On the next day I waited for her to come out of her last lecture in the afternoon session. In fact I had never spoken to any girl until then as I had studied in boys high school. I had memorised the chit-chat that I would have had with her. While she was walking in the corridor after her last session I introduced myself to her with great confidence that she is attending our Sanskrit lectures, I am in science stream, my name is xyz. She probably had thought that she shouldn't behave rudely as she had to see me again in Sanskrit lectures. She just smiled. And without waiting for her to further react or reject me, I took out my love letter and said to her that I have written a poem in Kannada and I would like to have her views on the poem.  To this she thought for a second and replied to me that she doesn't know how to read Kannada. I never expected this answer from her and I wasn't prepared for what I should have to do then. I just said 'Oh sorry' and put the letter back in my pocket.

Now I recollected the incident and tried to analyse the whole episode. Why should she say that she doesn't know how to read in Kannada? Here in Mysore/Karnataka the studies up to seventh grade have a three language formula, meaning all students need to study English, Kannada and Hindi. Thereafter  Sanskrit or Kannada or Hindi may be opted as second language. But the third language also needed to be studied.  When Kannada language was a must till 7th grade she should have studied Kannada. Was it because she wasn't confident to analyse the poem? Or was she from our neighboring states?

Ohh! Why shouldn't I have written in English? I tried to console myself that she probably was not having skills in Kannada poetry. But after a couple of days I got the information that she knows Kannada and she is a native of Mysore only.
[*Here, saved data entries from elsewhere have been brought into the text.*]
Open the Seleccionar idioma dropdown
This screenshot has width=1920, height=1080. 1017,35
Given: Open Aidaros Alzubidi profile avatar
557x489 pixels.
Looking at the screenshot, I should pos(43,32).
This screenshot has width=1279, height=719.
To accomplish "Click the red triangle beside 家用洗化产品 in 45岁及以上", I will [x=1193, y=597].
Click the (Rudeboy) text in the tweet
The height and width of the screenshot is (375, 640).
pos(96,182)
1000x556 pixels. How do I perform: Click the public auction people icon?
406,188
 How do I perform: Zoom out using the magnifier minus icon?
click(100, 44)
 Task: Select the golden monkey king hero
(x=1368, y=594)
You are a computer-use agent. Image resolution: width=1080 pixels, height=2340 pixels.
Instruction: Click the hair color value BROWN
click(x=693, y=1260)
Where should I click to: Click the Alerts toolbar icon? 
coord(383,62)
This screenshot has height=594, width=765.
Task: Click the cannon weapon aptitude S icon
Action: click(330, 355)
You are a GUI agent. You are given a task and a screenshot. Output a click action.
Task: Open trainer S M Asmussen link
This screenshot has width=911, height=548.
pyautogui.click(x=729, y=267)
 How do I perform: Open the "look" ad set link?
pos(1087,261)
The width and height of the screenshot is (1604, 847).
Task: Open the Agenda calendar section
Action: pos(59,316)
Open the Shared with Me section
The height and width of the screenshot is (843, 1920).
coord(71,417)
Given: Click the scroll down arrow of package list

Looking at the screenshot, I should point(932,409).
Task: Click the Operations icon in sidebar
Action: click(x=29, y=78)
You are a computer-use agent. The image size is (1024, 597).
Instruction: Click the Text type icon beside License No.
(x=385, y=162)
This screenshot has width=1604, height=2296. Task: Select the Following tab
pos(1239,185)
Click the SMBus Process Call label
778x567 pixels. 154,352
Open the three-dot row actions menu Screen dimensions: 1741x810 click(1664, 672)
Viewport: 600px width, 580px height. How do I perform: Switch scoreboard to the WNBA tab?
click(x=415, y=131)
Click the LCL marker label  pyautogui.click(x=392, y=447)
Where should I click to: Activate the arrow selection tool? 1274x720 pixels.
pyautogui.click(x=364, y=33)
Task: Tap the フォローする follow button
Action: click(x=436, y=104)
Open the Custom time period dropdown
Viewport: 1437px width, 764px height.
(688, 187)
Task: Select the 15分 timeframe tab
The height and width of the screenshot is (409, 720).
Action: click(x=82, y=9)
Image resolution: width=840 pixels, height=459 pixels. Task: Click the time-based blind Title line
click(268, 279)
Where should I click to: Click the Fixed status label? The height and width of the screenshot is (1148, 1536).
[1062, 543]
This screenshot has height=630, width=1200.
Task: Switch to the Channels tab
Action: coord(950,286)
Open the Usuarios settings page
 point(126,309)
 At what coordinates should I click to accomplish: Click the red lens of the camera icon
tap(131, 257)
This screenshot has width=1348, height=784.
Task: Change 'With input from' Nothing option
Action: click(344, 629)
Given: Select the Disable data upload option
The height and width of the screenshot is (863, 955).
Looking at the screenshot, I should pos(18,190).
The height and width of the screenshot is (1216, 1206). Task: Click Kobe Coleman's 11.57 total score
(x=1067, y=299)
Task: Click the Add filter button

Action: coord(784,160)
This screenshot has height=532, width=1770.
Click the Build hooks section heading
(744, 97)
She was smart enough to assess me or the contents of my letter and nicely she had escaped fooling me easily.

When she had fooled me I said to myself that I should forget this girl.  I had my ego. Now I thought once again to whom I should give that letter. I couldn't find another girl who matches with my dream girl, Cinderella. Hence, I couldn't give my love letter to anyone.

It never occurred to me to destroy the letter, as my letter was so precious, it was my first ever letter and first ever love letter too. I was keeping it safely with me until the day of my engagement. On the next day of my engagement, fearing the consequences, I decided to mail that letter to my fiance even after knowing the fact that... had the letter been given to any of the girls in my college, the simile which I had expressed in my letter would have matched to some extent at least.  But alas! I had no option.

end- ನಡೆದದ್ದು ಅಲ್ಲ imagination - modified translated version.